======== Records to process

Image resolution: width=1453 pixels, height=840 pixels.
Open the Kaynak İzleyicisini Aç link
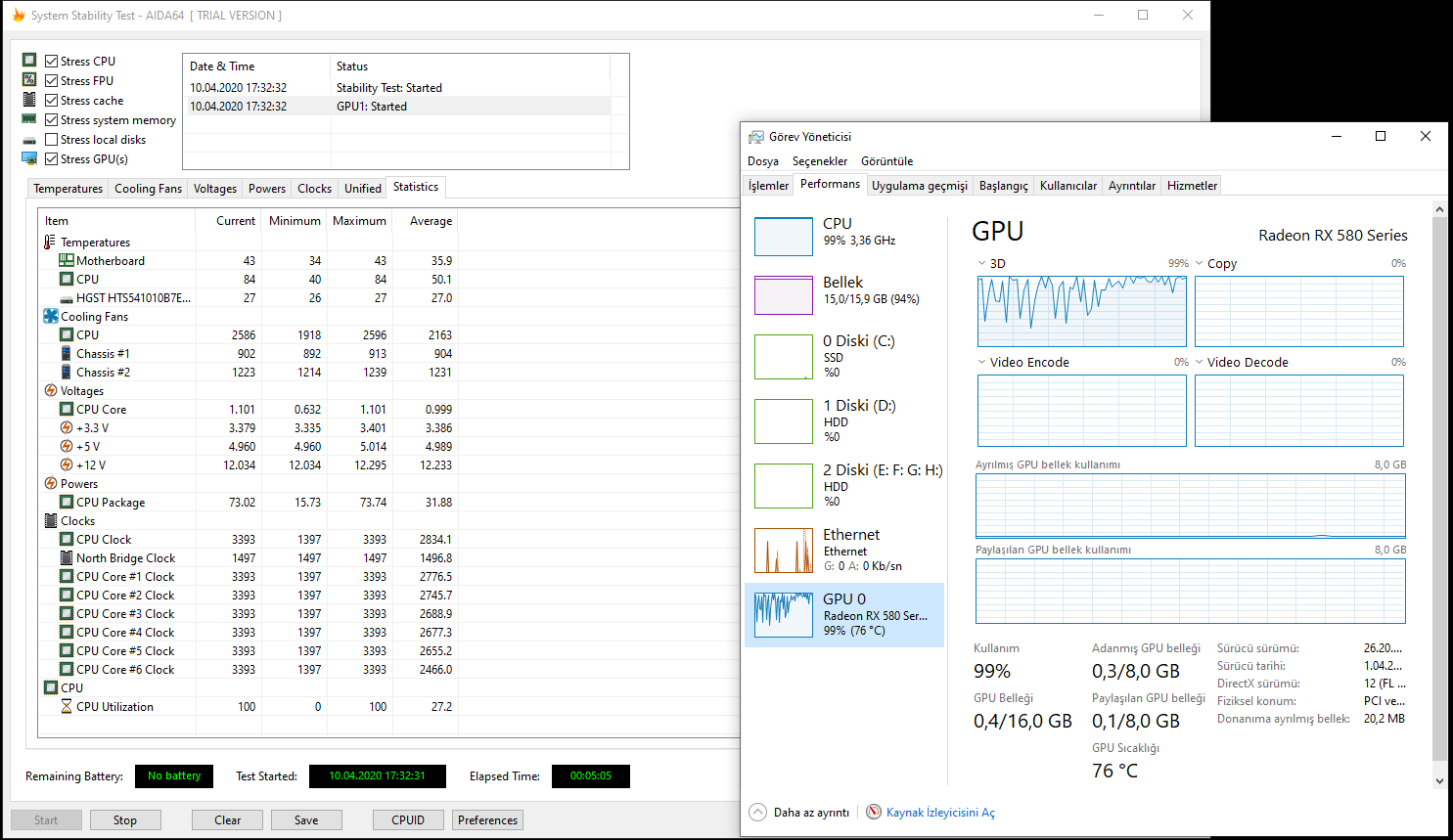(939, 813)
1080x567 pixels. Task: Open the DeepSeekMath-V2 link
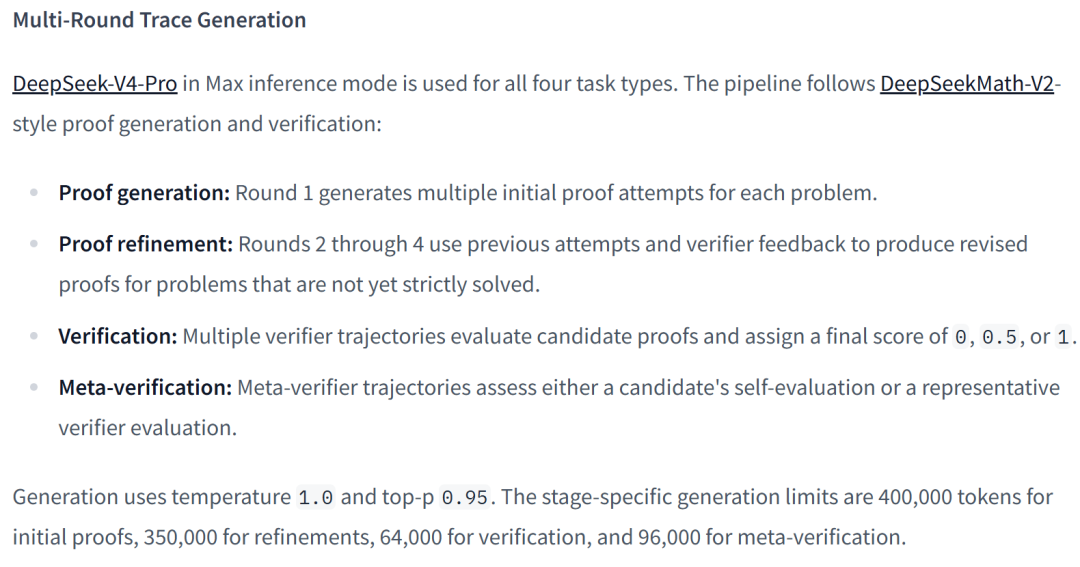[x=967, y=83]
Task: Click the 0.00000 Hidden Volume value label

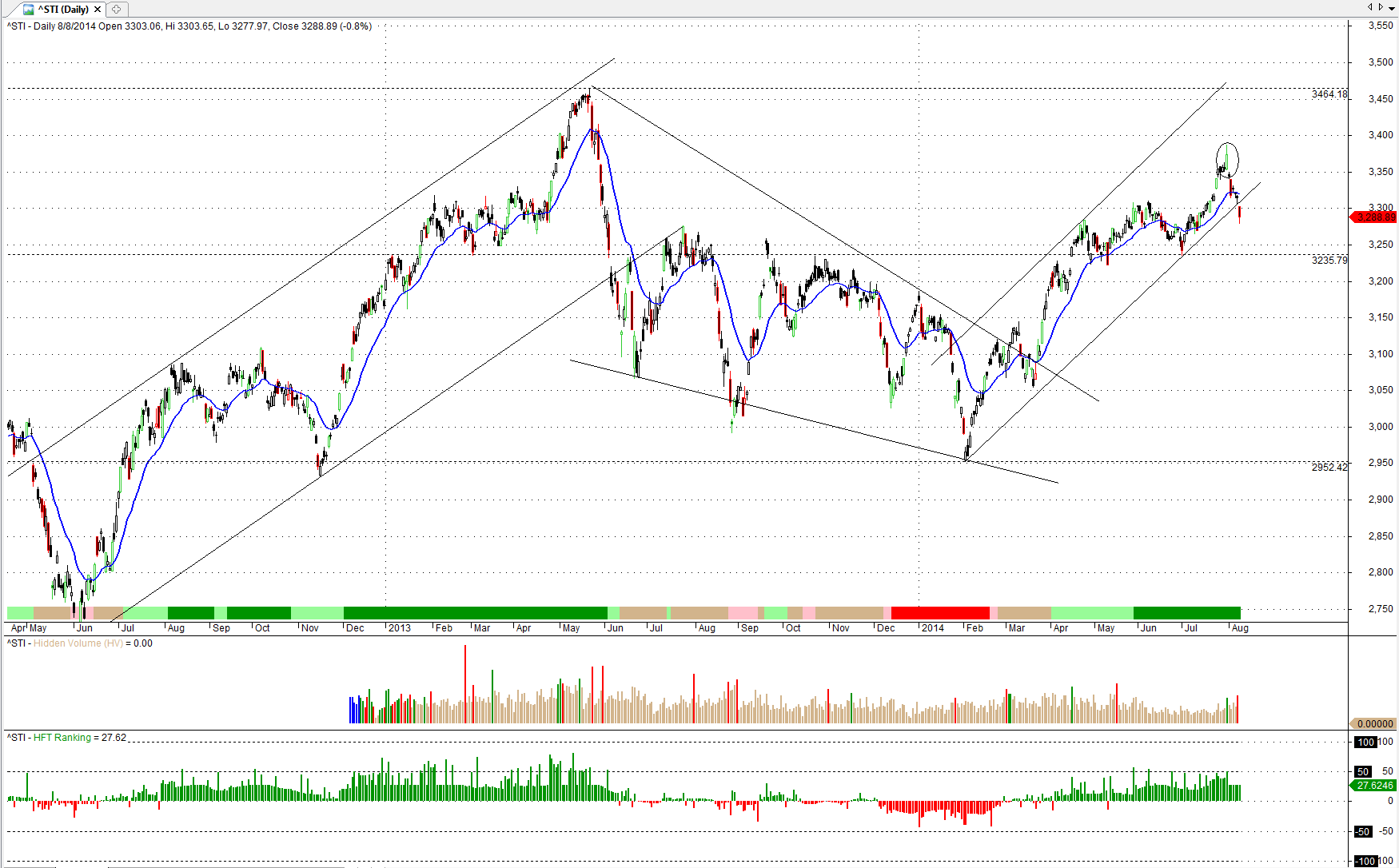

================

§ Required work: Could you give again precisely the lines from the one containing "1080x567 pixels. Task: Open" through the final line of the material above, both included, and no others, dropping the pictures?

§ Output of the exercise:
1080x567 pixels. Task: Open the DeepSeekMath-V2 link
[x=967, y=83]
Task: Click the 0.00000 Hidden Volume value label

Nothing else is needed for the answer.